HB has also revised the open offer price to buy 22.88 per cent of DSIL shares from Rs 70 to Rs 120. The matter is expected to come up for hearing on Friday.
The purpose behind raising the price is to ensure that we are able to garner more shares and increase our stake in the company, said a source close to HB Stockholdings.
The companys stake in DSIL was 12.87 per cent when it announced the open offer last week and is now close to 15 per cent following open market purchases.
The DSIL board had passed a resolution in October allowing the promoters to allot 700,000 warrants to themselves with each warrant to be converted into three shares at different points of time over the next 18 months.
The price for these shares was fixed at Rs 52 but with HBs open offer and petition against warrants, the board raised the price to Rs 90. It also decided to convert these warrants in one go to bring in Rs 18 crore as working capital.

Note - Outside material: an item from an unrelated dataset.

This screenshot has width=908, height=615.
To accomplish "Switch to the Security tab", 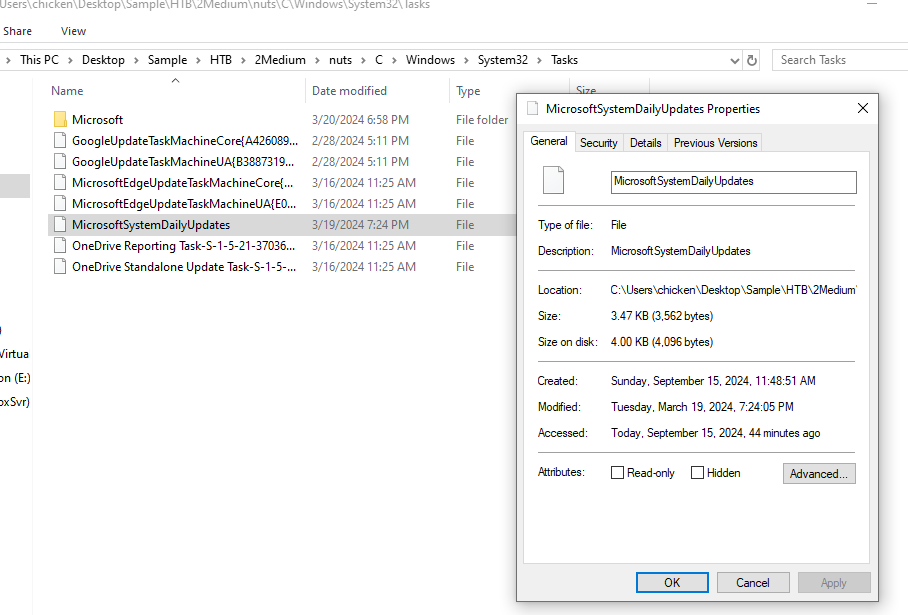I will (598, 143).
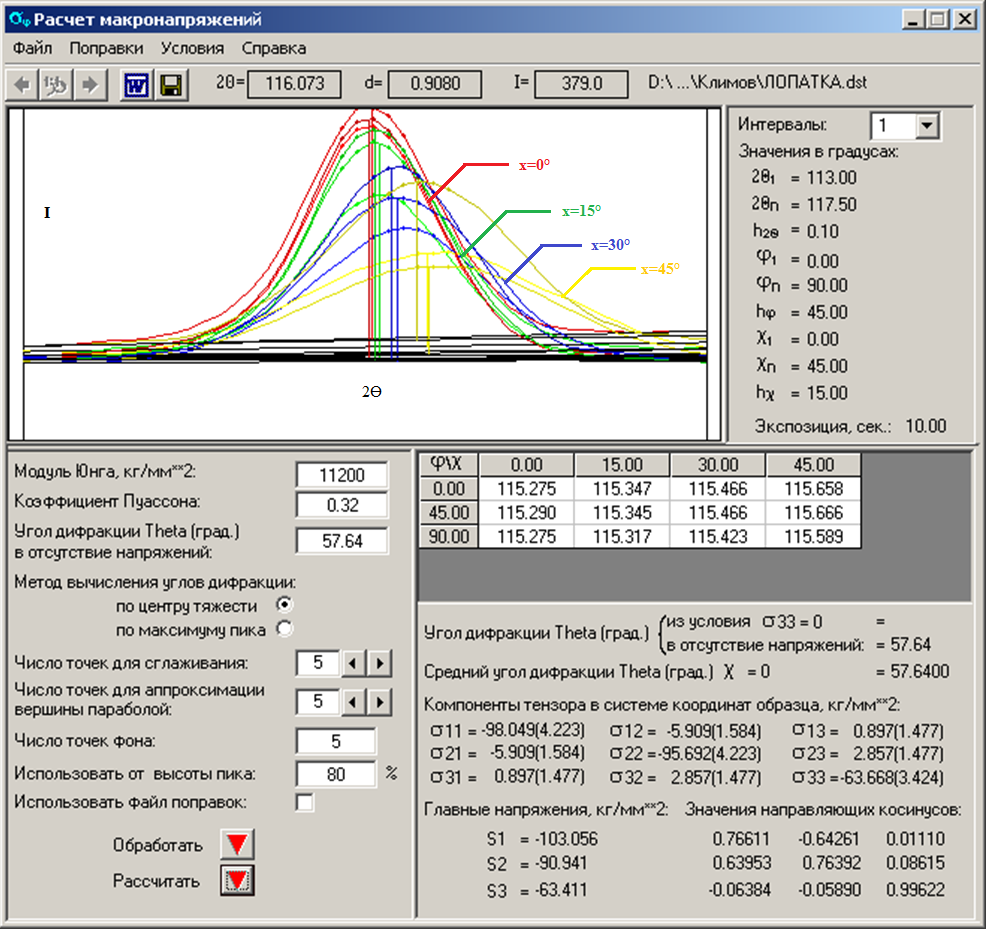Decrease parabola approximation points with left arrow

tap(354, 702)
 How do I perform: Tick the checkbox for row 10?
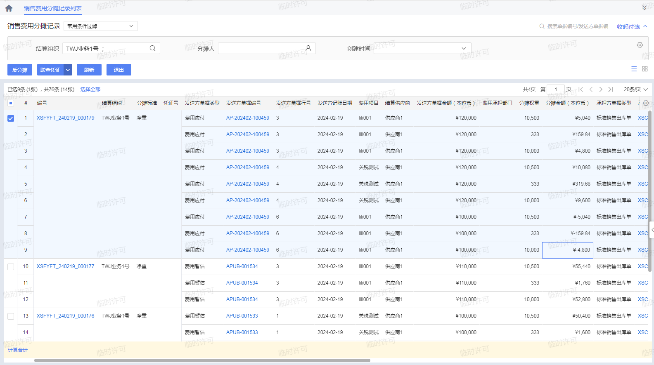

HB Stockholdings, promoted by Harish Bhasin, had filed a petition with the CLB seeking a stay on the move to issue warrants, claiming that it could impact the interests of minority shareholders. The CLB in its decision on Tuesday had refused to grant a stay on the preferential warrants.
A source close to DSIL said that the result of postal ballots will be available on Friday and the allotment of warrants would take place the same day unless the court decides otherwise.
On the Bombay Stock Exchange, DSILs share closed at a fresh 52-week high of Rs 101.90, up 5 per cent over the previous close. The share has jumped by over 27 per cent in the past week.